How did creation sound? Loud. I hear a chorus of shofar blasts1– each horn with its own voice and its own cadence, calling being into being and arousing the very dawn of time. Each morning of the month of Elul, the sound of the shofar awakens us with a start, spurring us to act.
How did creation look? Awesome. I see a figure robed in blinding white2 – royally astride the skies, beyond perception, beyond comprehension, an image of all that is holy. This time of year, the vision of God as Avinu Malkeinu reigns supreme in the Jewish mind’s eye, and we dare not avert our gaze.
How did creation feel? Tense. I sense a gripping immediacy3 – tightly coiled, guts roiling, nerves tingling. Maybe this is what Abraham felt when put to the test. Perhaps this is how Isaac experienced being bound, being tied in knots literal and figurative.
How did creation taste? Umami. I savor every syllable of Psalm 8:104 – the alliterative Adonai Adoneinu, mah adir… tripping off my tongue, as if uttering the words for the first time. Adir reminds my mouth of “dear” yet I know it really means “mighty,” “majestic,” and “marvelous.” No wonder the great sage Abudraham taught this song should be the Psalm for the New Year.
How did creation smell? Sharp. I breathe in and gasp, even shudder at the scent of newly-minted air filling my nostrils.5 How could I conceive of something so ordinary being so holy? “When a boy is born,” Leonard Bernstein wrote, “the world is born again and takes its first breath with him. When a girl is born, the world stops spinning round and keeps a moment’s hushed wonder. Every time a child is born, for the space of that brief instant, the world is pure.”

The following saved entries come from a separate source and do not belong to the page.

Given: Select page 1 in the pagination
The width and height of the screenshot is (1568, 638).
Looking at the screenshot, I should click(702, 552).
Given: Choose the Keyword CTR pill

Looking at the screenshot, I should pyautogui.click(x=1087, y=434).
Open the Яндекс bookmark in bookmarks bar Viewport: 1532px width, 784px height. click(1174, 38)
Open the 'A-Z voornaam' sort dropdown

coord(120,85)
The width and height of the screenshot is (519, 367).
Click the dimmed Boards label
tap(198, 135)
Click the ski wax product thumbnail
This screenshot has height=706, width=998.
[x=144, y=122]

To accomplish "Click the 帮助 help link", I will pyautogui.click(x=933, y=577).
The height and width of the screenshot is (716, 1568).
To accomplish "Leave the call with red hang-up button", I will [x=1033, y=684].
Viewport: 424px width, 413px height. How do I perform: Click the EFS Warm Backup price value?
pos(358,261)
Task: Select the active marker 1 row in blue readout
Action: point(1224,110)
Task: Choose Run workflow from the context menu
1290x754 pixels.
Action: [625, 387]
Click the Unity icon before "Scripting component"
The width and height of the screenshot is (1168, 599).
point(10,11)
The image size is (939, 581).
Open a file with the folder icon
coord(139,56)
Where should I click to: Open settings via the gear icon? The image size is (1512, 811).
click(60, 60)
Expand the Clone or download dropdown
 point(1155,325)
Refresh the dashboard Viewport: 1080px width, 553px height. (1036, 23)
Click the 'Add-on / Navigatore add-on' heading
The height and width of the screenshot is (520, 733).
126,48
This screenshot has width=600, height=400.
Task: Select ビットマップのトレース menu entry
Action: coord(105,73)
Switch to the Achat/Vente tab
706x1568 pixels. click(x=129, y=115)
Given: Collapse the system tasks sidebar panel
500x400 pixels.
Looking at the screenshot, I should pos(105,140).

Every week we remember the work of creation, but only once a year do we remember the birth of creation. Rosh Hashanah 5773 gives me a chance to consider, with all five senses, the true nature of beginnings: this year may well be the first of many as another little boy’s father. Thus does my old world draw to a close and my new world come to be.
- Cantor Daniel Pincus, “Brooklyn Shofar Flashmob: A Blast of Terror” (Art Kibbutz NYC, 2001)
- Samuel Adler, “HaMelech-Shochein Ad-Baruch,” Yamim Nora’im (Cantor Howard Stahl, soloist; Aaron Miller, organ; School of Sacred Music Choir; Transcontinental Music Publications, 1995)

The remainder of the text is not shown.